The chip was cooled using cold air of nitrogen (N ₂ ) gas. The conditions and results obtained are shown in Table 1. However, the intrinsic viscosity in Table 1 is the value measured at 20°C in a mixed solvent of equal weight of phenol/tetrachloroethane, and the acetaldehyde content is 2.5 ml of crushed chips that can pass through a 5-mesh sieve.
g in a glass tube with 10 ml of distilled water,
After extraction at 160°C for 2 hours, the sample solution was cooled to below 5°C, 1 ml of the sample solution was taken, and quantified using gas chromatography equipped with a PEG-20M column.
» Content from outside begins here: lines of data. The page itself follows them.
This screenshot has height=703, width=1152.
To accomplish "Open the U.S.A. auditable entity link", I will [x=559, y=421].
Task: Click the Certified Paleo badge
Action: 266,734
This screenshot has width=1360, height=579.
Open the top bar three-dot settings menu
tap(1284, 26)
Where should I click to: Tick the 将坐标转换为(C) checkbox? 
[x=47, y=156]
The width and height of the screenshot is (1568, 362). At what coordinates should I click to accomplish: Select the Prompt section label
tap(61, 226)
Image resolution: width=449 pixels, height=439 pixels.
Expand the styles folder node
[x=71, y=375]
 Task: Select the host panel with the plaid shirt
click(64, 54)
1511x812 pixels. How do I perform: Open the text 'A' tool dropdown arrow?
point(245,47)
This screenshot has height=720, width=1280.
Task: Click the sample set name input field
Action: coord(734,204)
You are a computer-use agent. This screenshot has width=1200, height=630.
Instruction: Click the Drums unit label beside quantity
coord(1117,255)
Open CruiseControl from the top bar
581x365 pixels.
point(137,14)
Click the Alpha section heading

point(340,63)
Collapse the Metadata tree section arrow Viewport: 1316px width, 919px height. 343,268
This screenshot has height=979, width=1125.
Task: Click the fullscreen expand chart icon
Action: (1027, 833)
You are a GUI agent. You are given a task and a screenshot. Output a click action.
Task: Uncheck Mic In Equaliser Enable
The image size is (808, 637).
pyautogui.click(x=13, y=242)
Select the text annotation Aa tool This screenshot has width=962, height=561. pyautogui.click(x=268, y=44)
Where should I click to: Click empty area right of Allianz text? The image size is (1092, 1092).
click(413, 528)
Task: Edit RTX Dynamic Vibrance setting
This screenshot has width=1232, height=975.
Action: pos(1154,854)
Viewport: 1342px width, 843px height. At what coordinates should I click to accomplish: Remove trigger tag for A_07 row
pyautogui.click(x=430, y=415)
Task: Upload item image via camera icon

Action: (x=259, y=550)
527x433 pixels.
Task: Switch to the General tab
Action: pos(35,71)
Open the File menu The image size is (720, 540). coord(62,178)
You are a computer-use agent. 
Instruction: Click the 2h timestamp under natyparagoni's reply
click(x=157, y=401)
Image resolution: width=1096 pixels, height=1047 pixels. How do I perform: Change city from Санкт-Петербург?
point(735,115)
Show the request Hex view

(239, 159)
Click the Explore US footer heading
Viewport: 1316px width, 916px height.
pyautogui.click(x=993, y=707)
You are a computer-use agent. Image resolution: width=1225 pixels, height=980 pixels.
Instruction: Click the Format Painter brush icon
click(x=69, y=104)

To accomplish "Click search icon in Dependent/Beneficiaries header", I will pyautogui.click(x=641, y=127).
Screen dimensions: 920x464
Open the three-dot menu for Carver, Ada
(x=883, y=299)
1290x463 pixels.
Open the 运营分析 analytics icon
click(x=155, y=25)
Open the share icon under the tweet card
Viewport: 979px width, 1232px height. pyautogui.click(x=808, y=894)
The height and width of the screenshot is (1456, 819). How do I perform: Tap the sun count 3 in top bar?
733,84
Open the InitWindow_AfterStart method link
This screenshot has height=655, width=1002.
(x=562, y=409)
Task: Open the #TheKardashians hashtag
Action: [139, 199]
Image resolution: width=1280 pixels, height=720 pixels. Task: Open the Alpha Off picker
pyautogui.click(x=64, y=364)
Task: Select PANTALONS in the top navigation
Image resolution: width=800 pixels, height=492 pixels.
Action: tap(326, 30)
[Table] Example 3 Same as Example 1, except that when performing solid phase polymerization, 0.2 Nm ³ /min was supplied from the N ₂ gas blowing valve 3 installed in the tumbler type high temperature dryer 1 illustrated in FIG. Heated N ₂ gas was blown out at _an air volume of When the chip was cooled with N ₂ gas at 15Nm ³ /min at 150°C, the chip temperature reached 200°C after 0.5 hours. The final chips obtained were a colorless product with an intrinsic viscosity of 0.72 and an acetaldehyde content of 7 ppm. Comparative Examples 1 and 2 The results shown in Table 2 were obtained in the same manner as in Example 1, but by changing the cooling conditions after the predetermined solid phase polymerization reaction time had elapsed. As is clear from the comparison between Examples and Comparative Examples, the method of the present invention is an extremely effective method for producing polyester chips suitable for food packaging containers with low acetaldehyde content.

【table】 [Brief explanation of the drawing]

FIG. 1 is an explanatory diagram showing an example of an apparatus used for carrying out the present invention. 1...Tumbler type high temperature dryer (solid phase polymerization reactor), 2...Cold air blowing type cooling tank.

Claims (1)

[Claims] 1. Intrinsic viscosity obtained by melt polycondensation reaction in which the main repeating unit is ethylene terephthalate
When producing polyester chips with an intrinsic viscosity of 0.6 or more by solid-phase polymerizing polyester chips with an intrinsic viscosity of 0.3 or more at a temperature range of 210℃ to 250℃ under reduced pressure or inert gas flow, it is possible to perform solid phase polymerization within 1 hour immediately after the completion of the reaction. A method for producing polyester chips characterized by cooling by flowing an inert gas so that the average chip temperature is 200°C or less. 2. The method for producing polyester chips according to claim 1, wherein cooling is performed in a cooling tank provided separately from the solid phase polymerization reactor.